Upserts, Deletes And Incremental Processing on Big Data.

https://hudi.apache.org/

Apache License 2.0

5.23k stars 2.39k forks source link

[SUPPORT] Incremental query not working on COW table #10850

Open NishantBaheti opened 4 months ago

NishantBaheti commented 4 months ago

Error

Error Category: QUERY_ERROR; AnalysisException: Found duplicate column(s) in the data schema: _hoodie_commit_seqno, _hoodie_commit_time, _hoodie_file_name, _hoodie_partition_path, _hoodie_record_key

Code

hudi_options={ 'hoodie.datasource.query.type': 'incremental', 'hoodie.datasource.read.begin.instanttime': start_time, 'hoodie.datasource.read.end.instanttime': end_time, } df=spark.read\ .format("org.apache.hudi")\ .options(**hudi_options)\ .load(tablePath)

danny0405 commented 4 months ago

Hi, @NishantBaheti , thanks for your feedback, could you also supplement the release version for Spark and Hudi respectively.

NishantBaheti commented 4 months ago

Hello, I am using this jar

hudi-spark3.3-bundle_2.12-0.14.1.jar
spark 3.3
hudi 0.14.1

ad1happy2go commented 4 months ago

@NishantBaheti I checked before, incremental query works fine with 0.14.1. can you paste the full reproducible script or table/writer properties you used to populate. I checked the below code to quickly to reproduce - https://gist.github.com/ad1happy2go/e7a2f8c695fde4c3db060a7113610931

ad1happy2go commented 4 months ago

@NishantBaheti I checked before, incremental query works fine with 0.14.1.

can you paste the full reproducible script or table/writer properties you used to populate.

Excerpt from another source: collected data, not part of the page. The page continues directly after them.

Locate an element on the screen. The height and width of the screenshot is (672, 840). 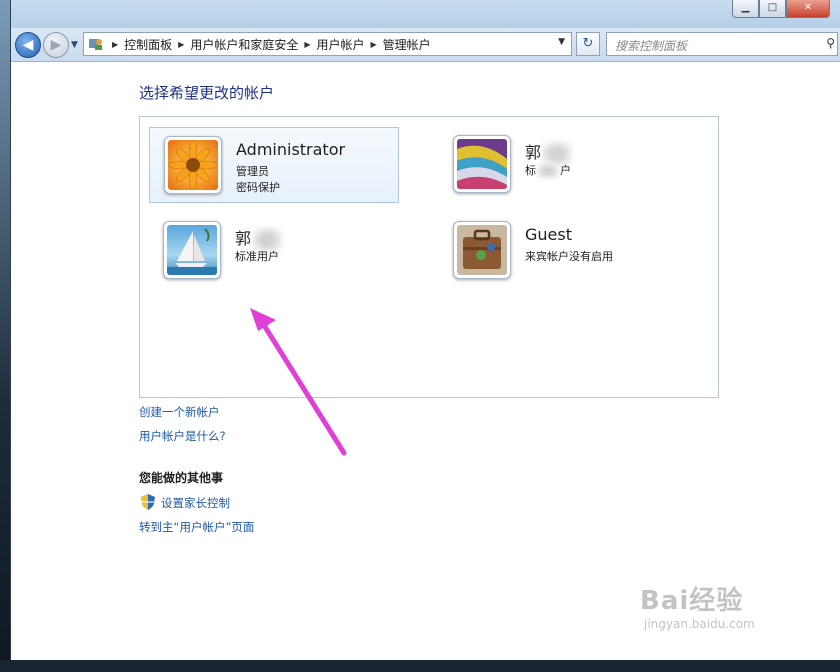
account-status: 密码保护 is located at coordinates (258, 188).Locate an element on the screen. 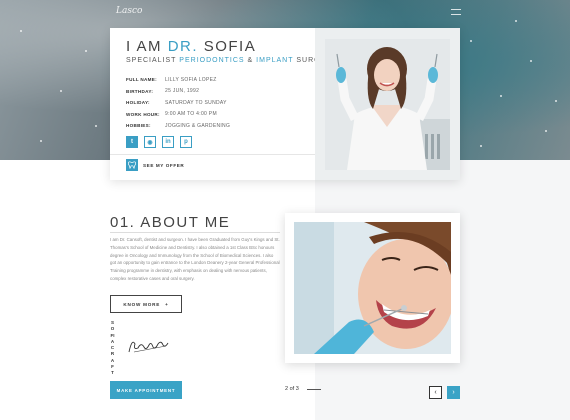 This screenshot has width=570, height=420. info-label: HOBBIES: is located at coordinates (138, 126).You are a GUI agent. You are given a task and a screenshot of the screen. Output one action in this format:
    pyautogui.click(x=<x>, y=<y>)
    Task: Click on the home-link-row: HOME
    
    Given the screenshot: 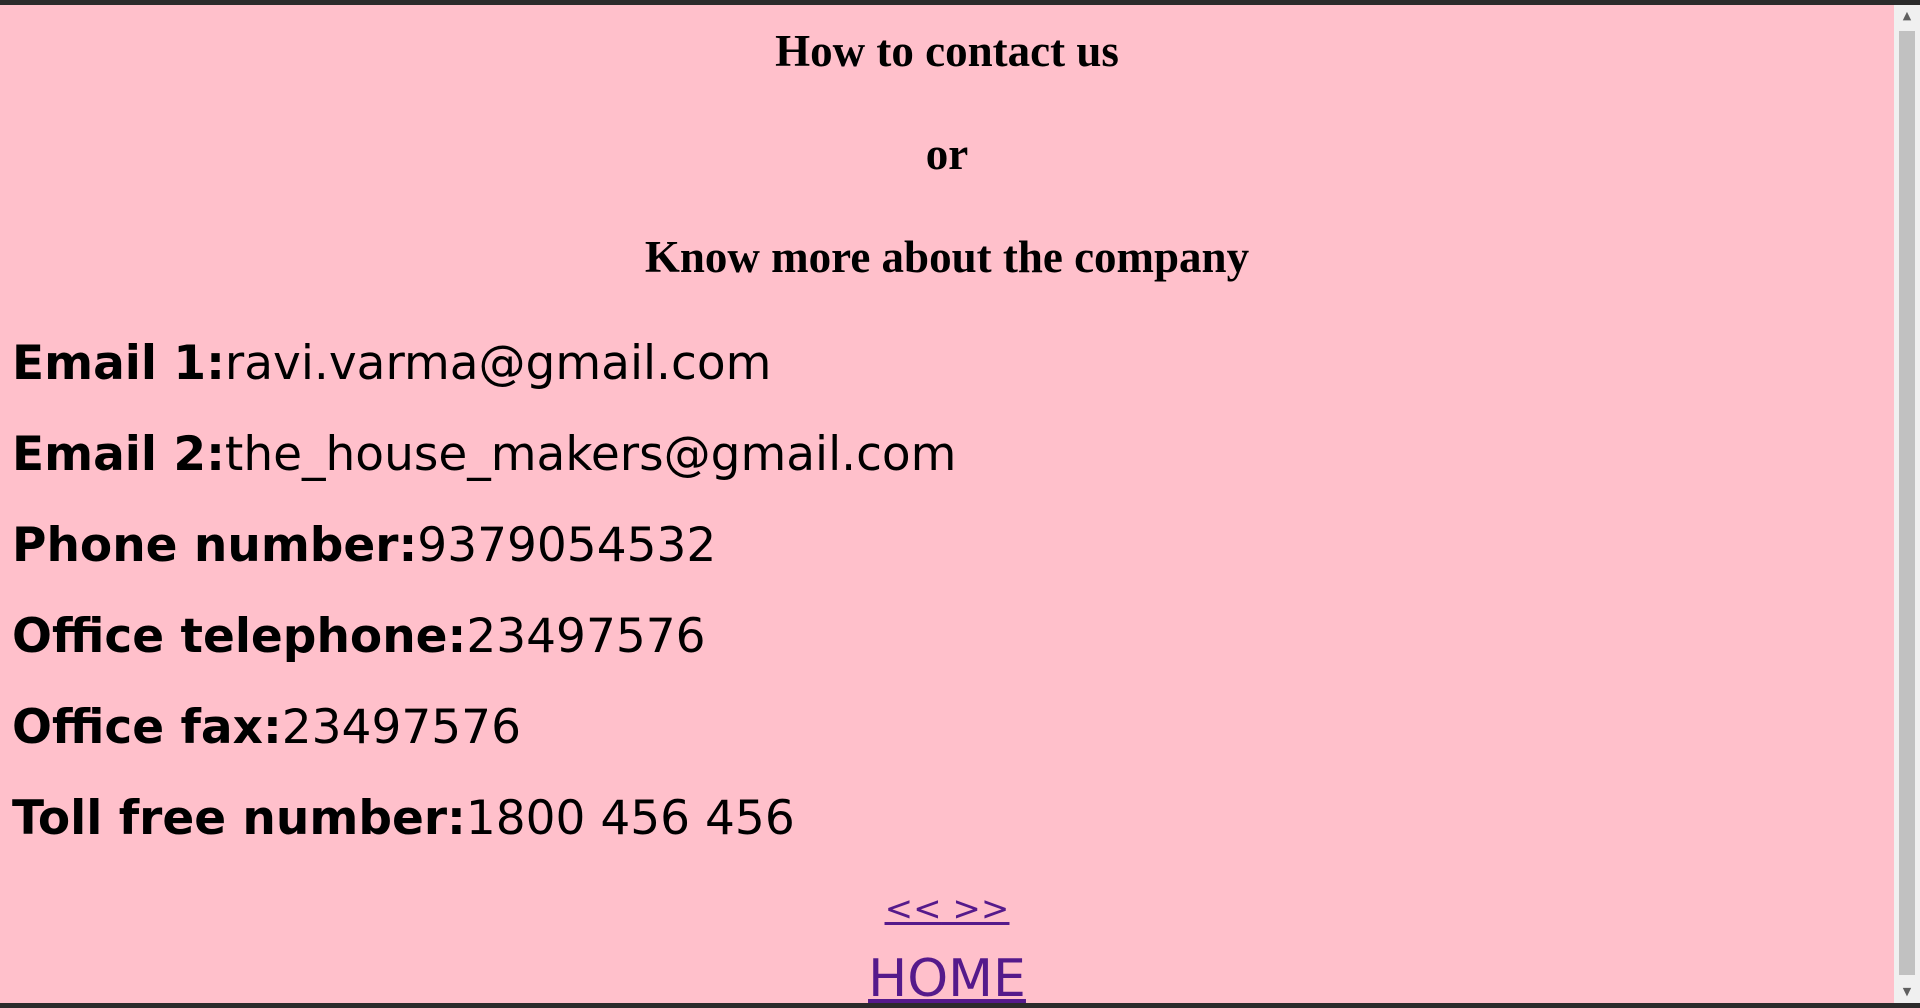 What is the action you would take?
    pyautogui.click(x=947, y=976)
    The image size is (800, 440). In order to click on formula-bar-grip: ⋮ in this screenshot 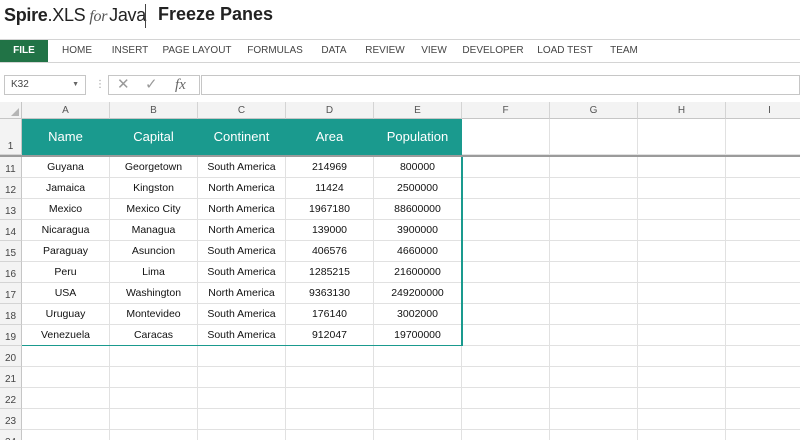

Which writer you used to populate this table?

I checked the below code to quickly to reproduce - https://gist.github.com/ad1happy2go/e7a2f8c695fde4c3db060a7113610931

NishantBaheti commented 4 months ago

doesn't work. another issue.

ad1happy2go commented 3 months ago

@NishantBaheti Were you able to get it resolve? Can you let us know full stack trace. Looks like Unable to load class means some library conflicts.

NishantBaheti commented 3 months ago

@ad1happy2go moved to the MOR table. COW configurations felt a little unstable. had to rush the project to production quickly.

ad1happy2go commented 3 months ago

@NishantBaheti Thanks for the update. Surprisingly MOR worked but COW didn't work you.

NishantBaheti commented 3 months ago

@ad1happy2go COW tables were failing a lot, like at the time of reading parquet file not found, no incremental query or getting the error mentioned above. Not saying that MOR is perfect but still had to put something in production with static configurations of MOR with quick compact cleaner so that athena ro tables behave like delta tables from delta framework and should be able to do point query using record index. I hope they figure out a stable version of hudi soon like how delta did.

ad1happy2go commented 3 months ago

@NishantBaheti For incremental queries we can face FileNotFound Exception if the file for that query got deleted by the cleaner. We can set hoodie.datasource.read.incr.fallback.fulltablescan.enable to true to get around this issue.